Aim of the task: Only the lines from the start of the data through the line containing "[Todos los productos] (43, 610)" should be written out, exactly as they are, with both ends included and the pictures left out.

[Extracted records]
┌──

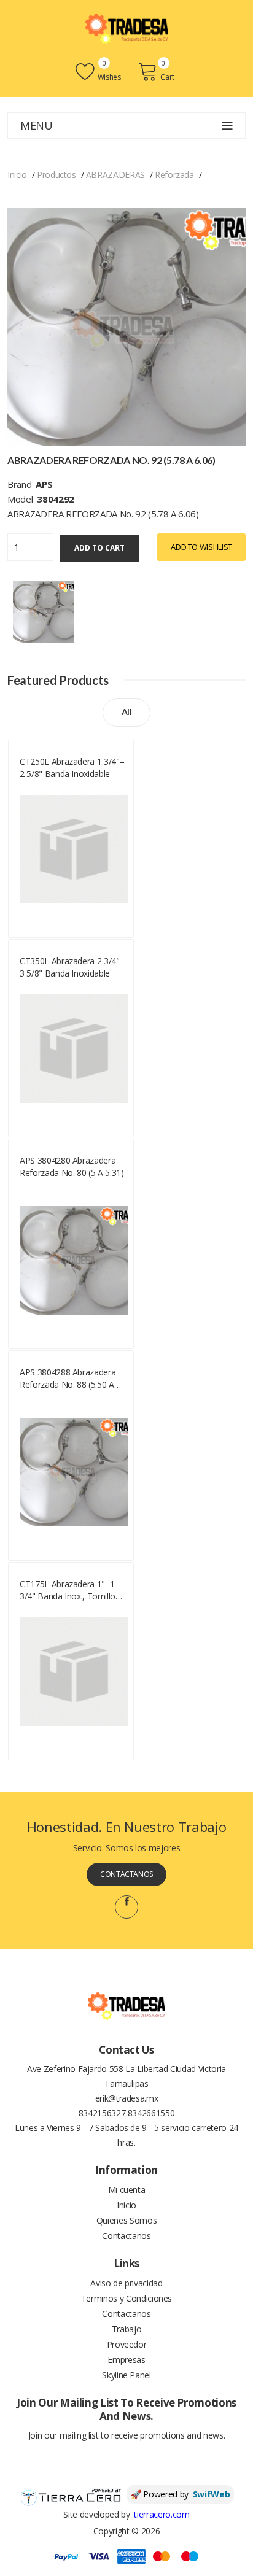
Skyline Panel (126, 2375)
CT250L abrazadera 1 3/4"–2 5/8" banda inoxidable (72, 767)
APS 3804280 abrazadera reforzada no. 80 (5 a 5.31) (72, 1166)
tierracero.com (161, 2514)
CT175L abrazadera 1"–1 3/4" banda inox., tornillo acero (67, 1590)
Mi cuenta (127, 2189)
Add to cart (99, 548)
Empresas (126, 2359)
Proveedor (127, 2344)
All (127, 711)
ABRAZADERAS (115, 174)
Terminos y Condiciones (126, 2298)
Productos (56, 174)
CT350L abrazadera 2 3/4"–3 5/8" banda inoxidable (72, 967)
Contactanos (126, 1874)
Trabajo (127, 2329)
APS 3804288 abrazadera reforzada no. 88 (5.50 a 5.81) (67, 1378)
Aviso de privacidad (126, 2283)
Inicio (17, 174)
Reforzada (174, 174)
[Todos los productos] (43, 610)
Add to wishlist (201, 546)
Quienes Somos (126, 2220)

└──

Your solution:
Skyline Panel (126, 2375)
CT250L abrazadera 1 3/4"–2 5/8" banda inoxidable (72, 767)
APS 3804280 abrazadera reforzada no. 80 (5 a 5.31) (72, 1166)
tierracero.com (161, 2514)
CT175L abrazadera 1"–1 3/4" banda inox., tornillo acero (67, 1590)
Mi cuenta (127, 2189)
Add to cart (99, 548)
Empresas (126, 2359)
Proveedor (127, 2344)
All (127, 711)
ABRAZADERAS (115, 174)
Terminos y Condiciones (126, 2298)
Productos (56, 174)
CT350L abrazadera 2 3/4"–3 5/8" banda inoxidable (72, 967)
Contactanos (126, 1874)
Trabajo (127, 2329)
APS 3804288 abrazadera reforzada no. 88 (5.50 a 5.81) (67, 1378)
Aviso de privacidad (126, 2283)
Inicio (17, 174)
Reforzada (174, 174)
[Todos los productos] (43, 610)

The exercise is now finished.